基于内质网应激介导高糖条件下血管生成素2敲减对大鼠血管内皮细胞凋亡的影响及PI3K/Akt信号通路的作用机制  被引量：2

作　　者：何泉[1] 张雯[2] 张锦娟 韩斌[1] 唐新华[4] HE Quan;ZHANG Wen;ZHANG J injuan(Department of Emergency,The First People＇s Hospital of Yunnan Province,Kunming 650032,China)

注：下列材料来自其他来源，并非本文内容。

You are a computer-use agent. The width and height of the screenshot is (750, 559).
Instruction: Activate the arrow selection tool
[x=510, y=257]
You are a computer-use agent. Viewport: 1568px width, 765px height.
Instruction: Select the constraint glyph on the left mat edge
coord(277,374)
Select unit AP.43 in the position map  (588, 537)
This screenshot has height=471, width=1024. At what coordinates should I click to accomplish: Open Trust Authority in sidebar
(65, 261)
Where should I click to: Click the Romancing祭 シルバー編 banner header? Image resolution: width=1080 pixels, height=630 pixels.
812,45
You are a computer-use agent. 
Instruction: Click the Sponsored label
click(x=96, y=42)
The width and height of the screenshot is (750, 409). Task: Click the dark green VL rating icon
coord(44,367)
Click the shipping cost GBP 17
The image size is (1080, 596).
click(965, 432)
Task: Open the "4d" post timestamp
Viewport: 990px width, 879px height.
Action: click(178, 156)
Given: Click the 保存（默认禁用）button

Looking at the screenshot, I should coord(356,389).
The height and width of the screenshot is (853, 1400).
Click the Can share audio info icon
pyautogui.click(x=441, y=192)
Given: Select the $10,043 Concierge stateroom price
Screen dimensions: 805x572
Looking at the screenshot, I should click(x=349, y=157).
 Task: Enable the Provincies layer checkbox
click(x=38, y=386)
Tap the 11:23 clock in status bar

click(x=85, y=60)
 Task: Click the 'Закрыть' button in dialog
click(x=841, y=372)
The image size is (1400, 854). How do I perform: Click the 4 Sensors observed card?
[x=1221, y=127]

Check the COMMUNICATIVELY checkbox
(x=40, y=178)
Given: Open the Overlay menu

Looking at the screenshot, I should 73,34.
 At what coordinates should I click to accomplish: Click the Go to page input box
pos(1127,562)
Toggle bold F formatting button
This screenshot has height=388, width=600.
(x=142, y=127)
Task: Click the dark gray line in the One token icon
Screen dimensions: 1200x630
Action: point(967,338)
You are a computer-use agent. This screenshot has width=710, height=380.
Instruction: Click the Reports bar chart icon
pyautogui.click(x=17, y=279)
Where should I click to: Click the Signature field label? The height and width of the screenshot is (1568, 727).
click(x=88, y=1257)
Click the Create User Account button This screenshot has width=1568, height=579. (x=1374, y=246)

机构地区：[1]云南省第一人民医院急诊科,昆明650032 [2]云南省第一人民医院基础研究所,昆明650032 [3]中国科学院昆明动物研究所 [4]云南省第一人民医院遗传诊断中心,昆明650032

出　　处：《中国糖尿病杂志》2018年第11期947-954,共8页Chinese Journal of Diabetes

基　　金：云南省科技厅应用基础研究(昆医联合专项)基金(2015FB091)

摘　　要：目的研究血管生成素2(Ang-2)敲减对高糖环境下内质网应激(ERS)介导的大鼠血管内皮细胞凋亡的影响及对PI3K/Akt信号通路的影响和作用机制。方法用shRNA敲减大鼠血管内皮细胞中Ang-2的表达。检测Ang-2敲减对高糖诱导细胞和ERS诱导剂毒胡萝卜素(TG)诱导的内质网损伤细胞的保护作用。采用CCK8法检测细胞活性,Annexin V-FITC/PI法检测细胞凋亡。采用重氮反应法检测细胞上清液一氧化氮(NO)水平;ELISA检测单核细胞趋化蛋白1(MCP-1)分泌的影响。流式细胞仪检测CD144+内皮微粒的比例。Western blot和RT-PCR分别检测ERS相关基因蛋白表达水平和mRNA表达水平的变化。结果 Ang-2敲减下调高糖和TG处理条件下RAOEC的凋亡水平,减弱高糖和TG处理对RAOEC细胞增殖的抑制作用;Ang-2敲减阻滞MCP-1的分泌,同时促进TG处理后NO水平的升高,但敲减Ang-2的表达对CD144+内皮微粒的释放水平没有明显影响。Ang-2敲减下调ERS相关基因ATF6,iNOS,ORP150,Bip和EIF2α的表达。PI3K/Akt通路中PI3K和Akt的表达水平也随着Ang-2的敲减而下调。结论 Ang-2敲减可下调高糖和TG诱导的ERS相关基因的表达,对细胞有保护作用。Objective To study the effect of Ang-2 knockdown on the apoptosis of rat vascular endothelial cells induced by endoplasmic reticulum stress in hyperglycemia environment and its effect on PI3 K/Akt signaling pathway. Methods The expression of Ang-2 in rat vascular endothelial cells was knockdown by shRNA.To detect the protective effect of Ang-2 knockdown on hyperglycemic-induced cells and thapsigargin（TG）-induced endoplasmic reticulum injury cells,cell activity was detected by CCK8 assay and apoptosis was detected by Annexin v-FITC/PI assay.The levels of supernatant NO were detected by diazo reaction.The MCP-1 secretion was detected by ELISA.The percentage of CD144＋endothelial particles was analyzed by flow cytometry.Western blot and RT-PCR were used to detect the changes of protein expression and mRNA expression of endoplasmic reticulum stress-related genes.Results Ang-2 knockdown reduced the apoptosis level of RAOEC under hyperglycemia and TG treatment and decreased the inhibitory effect of hyperglycemia and TG treatment on the proliferation of RAOEC cells.Ang-2 knockdown blocked the secretion of MCP-1.At the same time,the increase of NO level after TG treatment was promoted.However,the knockdown of Ang-2 expression had no significant effect on the release level of CD144＋ endothelial particles.The expression of ATF6,iNOS,ORP150,Bip and EIF2αwere decreased by Ang-2 knockdown.The expression levels of PI3 Kand Akt in the PI3 K/Akt pathway also decreased with the decrease of Ang-2. Conclusion Ang-2 knockdown can down-regulate the expression of high glucose and TG-induced endoplasmic reticulum stress-related genes and protect the cells from apoptosis.

关 键 词：血管生成素2 高糖 内质网应激 凋亡 PI3K 

分 类 号：R587.2[医药卫生—内分泌]